Equally I'm mindful that whilst IMHO it is too late to have as big an impact as it could of been, it may prove damaging towards RISC V CPU progression and by splitting the options open - may well damage both and only aid the existing Intel and Arm options out there.
>Power efficiency / performance-per-Watt tests were not conducted due to the remote ARM testing. Likewise, there isn't performance-per-dollar metrics due to many variables at play when it comes to factoring in the ARM and POWER9 costs.
That seems to make the benchmarks entirely useless for gauging Power performance for the server market. Not saying it didn’t fall behind its competitors (I’d be surprised if it didn’t given how much more AMD and ARM makers have been investing in chip development), but these benchmarks don’t tell us that.
The PowerPC ISA was mostly documented and the patents generally only apply to hardware implementations, not software emulation. And realistically IBM never saw QEMU as a threat so they didn't destroy it (let's not mention Hercules though).
PowerPC has been dead for almost a decade, no?

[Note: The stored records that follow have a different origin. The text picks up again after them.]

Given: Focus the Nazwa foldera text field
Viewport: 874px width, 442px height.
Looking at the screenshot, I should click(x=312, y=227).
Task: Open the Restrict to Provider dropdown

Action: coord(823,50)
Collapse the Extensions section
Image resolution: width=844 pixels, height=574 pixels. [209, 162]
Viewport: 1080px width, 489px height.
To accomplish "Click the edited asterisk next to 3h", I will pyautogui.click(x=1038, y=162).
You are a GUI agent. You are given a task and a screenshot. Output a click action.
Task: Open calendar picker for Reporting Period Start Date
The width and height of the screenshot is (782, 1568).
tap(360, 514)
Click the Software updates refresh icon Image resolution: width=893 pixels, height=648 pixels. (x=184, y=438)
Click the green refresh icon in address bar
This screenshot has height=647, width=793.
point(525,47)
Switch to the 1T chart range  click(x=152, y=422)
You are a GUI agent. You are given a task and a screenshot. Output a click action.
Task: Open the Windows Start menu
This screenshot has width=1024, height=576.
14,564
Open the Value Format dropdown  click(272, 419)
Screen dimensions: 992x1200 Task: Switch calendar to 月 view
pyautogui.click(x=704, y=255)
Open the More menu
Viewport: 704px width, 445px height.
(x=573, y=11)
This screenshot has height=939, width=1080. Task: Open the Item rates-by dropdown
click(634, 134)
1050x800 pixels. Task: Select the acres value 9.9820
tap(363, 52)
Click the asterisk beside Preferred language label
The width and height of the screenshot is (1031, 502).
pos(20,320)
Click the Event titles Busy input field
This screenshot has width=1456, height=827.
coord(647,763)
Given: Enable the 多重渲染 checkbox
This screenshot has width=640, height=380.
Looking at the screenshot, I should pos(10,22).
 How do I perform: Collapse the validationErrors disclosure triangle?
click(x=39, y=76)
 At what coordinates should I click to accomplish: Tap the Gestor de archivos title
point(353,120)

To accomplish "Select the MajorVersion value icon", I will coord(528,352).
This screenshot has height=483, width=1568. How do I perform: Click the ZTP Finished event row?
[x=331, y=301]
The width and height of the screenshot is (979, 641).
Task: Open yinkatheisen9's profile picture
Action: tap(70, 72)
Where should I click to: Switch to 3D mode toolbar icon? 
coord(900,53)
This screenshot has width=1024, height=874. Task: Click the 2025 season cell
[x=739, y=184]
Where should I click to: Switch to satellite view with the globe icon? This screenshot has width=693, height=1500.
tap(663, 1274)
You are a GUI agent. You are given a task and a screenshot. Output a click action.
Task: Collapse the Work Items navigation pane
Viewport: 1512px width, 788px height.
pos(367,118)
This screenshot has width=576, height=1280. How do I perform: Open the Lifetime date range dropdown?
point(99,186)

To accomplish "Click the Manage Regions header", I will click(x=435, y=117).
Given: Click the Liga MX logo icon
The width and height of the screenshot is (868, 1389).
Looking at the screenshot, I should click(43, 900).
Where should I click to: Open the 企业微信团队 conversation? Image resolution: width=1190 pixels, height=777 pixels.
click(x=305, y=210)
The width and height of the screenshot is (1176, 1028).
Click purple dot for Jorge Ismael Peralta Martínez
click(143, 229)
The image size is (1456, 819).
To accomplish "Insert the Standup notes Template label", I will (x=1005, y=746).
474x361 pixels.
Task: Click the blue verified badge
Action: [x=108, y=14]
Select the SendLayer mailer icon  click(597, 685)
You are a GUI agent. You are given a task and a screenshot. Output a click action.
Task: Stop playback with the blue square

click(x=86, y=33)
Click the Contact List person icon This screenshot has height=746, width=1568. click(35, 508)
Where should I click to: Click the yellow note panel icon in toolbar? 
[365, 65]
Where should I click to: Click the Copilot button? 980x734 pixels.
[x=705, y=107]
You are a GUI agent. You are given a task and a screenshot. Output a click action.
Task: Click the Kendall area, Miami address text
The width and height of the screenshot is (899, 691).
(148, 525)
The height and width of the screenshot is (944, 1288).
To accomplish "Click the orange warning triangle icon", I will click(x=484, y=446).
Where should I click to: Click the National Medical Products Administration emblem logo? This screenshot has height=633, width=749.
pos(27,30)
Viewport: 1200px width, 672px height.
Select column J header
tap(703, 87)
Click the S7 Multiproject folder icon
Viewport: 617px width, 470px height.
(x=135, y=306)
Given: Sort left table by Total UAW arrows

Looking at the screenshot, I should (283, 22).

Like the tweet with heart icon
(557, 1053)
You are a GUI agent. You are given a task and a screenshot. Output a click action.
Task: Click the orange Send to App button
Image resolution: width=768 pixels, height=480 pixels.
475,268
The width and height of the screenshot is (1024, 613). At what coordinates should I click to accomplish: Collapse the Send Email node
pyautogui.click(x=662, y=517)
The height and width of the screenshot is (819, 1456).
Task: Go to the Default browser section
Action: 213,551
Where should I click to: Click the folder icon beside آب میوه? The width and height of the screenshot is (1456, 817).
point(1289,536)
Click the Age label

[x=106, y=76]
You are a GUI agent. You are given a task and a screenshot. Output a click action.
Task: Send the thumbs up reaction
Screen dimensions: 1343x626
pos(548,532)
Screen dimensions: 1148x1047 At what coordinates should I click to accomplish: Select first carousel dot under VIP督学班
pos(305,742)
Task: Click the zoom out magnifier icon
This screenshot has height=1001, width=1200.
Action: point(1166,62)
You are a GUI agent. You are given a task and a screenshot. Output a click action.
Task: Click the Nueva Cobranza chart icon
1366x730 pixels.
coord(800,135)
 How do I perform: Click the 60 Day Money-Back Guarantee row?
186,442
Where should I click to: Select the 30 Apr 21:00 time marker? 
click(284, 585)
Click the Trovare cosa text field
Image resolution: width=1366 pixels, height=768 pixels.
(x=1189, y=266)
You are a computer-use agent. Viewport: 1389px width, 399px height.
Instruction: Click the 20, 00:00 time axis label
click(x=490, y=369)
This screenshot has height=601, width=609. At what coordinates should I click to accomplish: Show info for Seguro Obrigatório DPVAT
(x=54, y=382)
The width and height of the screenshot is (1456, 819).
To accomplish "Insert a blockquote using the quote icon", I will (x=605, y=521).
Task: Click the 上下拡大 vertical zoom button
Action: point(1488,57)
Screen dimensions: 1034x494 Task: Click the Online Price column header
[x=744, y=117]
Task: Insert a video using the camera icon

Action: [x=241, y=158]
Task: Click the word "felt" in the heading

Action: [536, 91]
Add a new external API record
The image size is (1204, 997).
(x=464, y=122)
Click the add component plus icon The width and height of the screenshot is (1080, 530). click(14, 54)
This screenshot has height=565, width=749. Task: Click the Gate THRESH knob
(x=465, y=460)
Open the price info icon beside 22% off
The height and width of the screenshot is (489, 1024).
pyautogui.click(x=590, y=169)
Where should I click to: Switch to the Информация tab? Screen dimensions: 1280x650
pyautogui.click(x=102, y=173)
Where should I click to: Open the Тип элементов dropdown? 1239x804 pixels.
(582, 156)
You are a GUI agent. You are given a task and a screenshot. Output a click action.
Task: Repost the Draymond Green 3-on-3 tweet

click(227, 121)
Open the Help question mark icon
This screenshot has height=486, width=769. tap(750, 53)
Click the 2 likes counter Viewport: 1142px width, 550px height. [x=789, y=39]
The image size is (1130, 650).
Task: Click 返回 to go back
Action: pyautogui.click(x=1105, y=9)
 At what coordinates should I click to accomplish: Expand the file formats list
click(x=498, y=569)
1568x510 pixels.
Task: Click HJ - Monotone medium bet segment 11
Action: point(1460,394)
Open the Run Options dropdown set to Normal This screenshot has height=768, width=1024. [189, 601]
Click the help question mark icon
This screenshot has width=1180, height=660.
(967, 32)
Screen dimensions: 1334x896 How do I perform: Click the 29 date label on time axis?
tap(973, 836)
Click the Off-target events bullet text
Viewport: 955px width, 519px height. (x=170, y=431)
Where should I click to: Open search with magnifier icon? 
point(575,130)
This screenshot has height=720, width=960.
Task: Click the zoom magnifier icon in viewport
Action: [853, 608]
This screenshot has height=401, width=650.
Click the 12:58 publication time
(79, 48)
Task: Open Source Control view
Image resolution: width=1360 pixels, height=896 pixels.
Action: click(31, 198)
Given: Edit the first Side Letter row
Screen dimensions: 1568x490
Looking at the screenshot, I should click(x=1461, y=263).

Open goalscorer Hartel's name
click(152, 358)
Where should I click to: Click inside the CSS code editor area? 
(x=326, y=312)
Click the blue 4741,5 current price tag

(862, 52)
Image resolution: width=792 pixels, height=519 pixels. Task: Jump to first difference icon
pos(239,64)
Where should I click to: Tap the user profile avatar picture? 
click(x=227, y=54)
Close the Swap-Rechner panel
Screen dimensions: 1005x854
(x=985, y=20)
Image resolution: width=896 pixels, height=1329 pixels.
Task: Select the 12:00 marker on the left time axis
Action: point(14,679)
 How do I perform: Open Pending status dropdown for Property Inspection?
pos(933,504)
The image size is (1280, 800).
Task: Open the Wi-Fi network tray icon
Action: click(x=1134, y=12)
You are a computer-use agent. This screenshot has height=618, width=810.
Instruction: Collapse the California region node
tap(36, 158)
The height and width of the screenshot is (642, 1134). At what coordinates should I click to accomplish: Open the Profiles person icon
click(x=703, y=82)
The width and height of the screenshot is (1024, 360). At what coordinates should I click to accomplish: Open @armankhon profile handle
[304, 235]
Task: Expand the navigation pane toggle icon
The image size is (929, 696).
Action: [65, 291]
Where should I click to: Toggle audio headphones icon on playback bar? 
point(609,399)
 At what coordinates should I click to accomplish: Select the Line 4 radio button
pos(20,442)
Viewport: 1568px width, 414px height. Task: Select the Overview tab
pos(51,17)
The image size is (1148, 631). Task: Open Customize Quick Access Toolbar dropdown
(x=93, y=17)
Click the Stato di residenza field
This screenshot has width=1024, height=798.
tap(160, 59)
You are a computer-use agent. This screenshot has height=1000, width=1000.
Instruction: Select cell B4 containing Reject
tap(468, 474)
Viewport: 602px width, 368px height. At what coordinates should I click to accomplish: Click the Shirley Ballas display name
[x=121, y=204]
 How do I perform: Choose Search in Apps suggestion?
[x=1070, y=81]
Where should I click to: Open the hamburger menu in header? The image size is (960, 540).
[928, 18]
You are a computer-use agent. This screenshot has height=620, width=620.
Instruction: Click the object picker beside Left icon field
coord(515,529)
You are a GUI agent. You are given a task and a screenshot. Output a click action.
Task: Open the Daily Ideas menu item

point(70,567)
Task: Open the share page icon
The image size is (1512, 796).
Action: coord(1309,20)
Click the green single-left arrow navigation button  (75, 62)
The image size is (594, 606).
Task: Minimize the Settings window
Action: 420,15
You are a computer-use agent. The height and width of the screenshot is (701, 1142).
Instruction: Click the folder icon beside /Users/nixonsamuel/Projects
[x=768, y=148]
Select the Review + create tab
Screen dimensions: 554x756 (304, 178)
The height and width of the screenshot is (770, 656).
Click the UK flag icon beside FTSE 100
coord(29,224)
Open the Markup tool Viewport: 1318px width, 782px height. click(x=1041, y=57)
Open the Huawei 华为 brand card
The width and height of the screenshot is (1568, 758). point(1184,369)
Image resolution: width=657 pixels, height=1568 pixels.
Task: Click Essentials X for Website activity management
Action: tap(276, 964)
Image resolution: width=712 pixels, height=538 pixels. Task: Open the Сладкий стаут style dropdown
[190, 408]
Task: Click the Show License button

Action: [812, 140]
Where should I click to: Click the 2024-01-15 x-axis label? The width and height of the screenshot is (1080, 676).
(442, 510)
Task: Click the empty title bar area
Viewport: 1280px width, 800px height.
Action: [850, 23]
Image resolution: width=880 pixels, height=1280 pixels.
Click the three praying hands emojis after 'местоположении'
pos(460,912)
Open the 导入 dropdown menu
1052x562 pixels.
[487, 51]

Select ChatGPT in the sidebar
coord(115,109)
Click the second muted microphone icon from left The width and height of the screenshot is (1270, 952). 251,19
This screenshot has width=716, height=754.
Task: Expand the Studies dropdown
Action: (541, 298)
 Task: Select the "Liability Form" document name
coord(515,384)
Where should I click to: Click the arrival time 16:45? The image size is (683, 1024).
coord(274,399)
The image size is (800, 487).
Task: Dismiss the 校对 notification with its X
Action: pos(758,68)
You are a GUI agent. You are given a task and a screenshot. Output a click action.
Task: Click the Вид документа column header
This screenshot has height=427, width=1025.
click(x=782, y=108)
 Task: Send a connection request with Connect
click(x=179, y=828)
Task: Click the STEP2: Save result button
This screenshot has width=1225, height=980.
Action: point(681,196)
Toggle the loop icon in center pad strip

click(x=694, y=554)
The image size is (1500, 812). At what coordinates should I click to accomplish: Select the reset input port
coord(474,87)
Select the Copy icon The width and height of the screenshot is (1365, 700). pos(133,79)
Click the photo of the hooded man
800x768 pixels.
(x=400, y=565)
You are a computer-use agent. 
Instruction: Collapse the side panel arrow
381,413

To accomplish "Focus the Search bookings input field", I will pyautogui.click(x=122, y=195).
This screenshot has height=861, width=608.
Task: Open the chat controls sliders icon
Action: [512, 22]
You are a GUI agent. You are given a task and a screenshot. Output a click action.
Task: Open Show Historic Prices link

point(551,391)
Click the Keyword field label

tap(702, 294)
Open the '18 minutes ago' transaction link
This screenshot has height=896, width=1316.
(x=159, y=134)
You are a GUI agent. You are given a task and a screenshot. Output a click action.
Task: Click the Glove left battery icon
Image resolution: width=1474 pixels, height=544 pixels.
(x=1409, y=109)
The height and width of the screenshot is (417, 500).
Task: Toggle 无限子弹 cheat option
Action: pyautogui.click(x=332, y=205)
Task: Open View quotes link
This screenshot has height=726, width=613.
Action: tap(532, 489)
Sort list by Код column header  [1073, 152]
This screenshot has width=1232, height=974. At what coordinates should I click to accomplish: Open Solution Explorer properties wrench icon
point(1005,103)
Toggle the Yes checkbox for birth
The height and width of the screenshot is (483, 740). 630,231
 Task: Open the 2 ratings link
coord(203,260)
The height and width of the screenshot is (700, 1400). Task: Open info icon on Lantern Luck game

The moment Apple switched over to Intel and deprecated PowerPC, PPC became irrelevant. Beyond the target parties that care about software archaeology, what is the importance of this action?
It may have academic value, but practically speaking, how does this matter?
Just asking the crowd in case there is a perspective I am missing.
> The moment Apple switched over to Intel , PPC became irrelevant
In a good year, Apple sold about 3 million PowerPC Macs. Sony and Microsoft sold about 80 million PS3s and Xbox 360s each. I think one could make the case that those Macs were of questionable relevance to begin with... (yes I know they used G5 Macs for dev machines)
From what I've read, the latest POWER9 servers from IBM are very competitive (on performance, not necessarily price). Newer chips that run PPC ISA support ppc64el (little-endian mode) so that porting software is significantly easier. gcc has a mature backend for this instruction set so it's a simple recompile in many cases on Linux.
PPC machines are also required if for some reason you're still running AIX, IIRC.
> PPC machines are also required if for some reason you're still running AIX, IIRC.
It's probably a way of making more money out of those legacy customers
(yes because if you're still running AIX you're deep down in legacy territory, and you might just want to look at recompiling your stuff for Linux but chose to suffer instead)
You're missing servers. Power9 is cheaper but similar performance to Intel Xeons and Google has invested quite a bit into using Power servers (although we don't know if they actually do).
I'm sure all the effort Google put into being able to compile google3 for Power resulted in significant price concessions from Intel, which I imagine was the point of the project in the first place.
Sorry for the jargon. google3 is the name of their perforce repository that contains all of their backend code, everything that runs in their datacenters.
Yes. IIRC its main break with RISC orthodoxy is storing comparison results in one of a small number, 8 I think, of special purpose registers and then specifying which of those branches to look at in conditional operations like branches.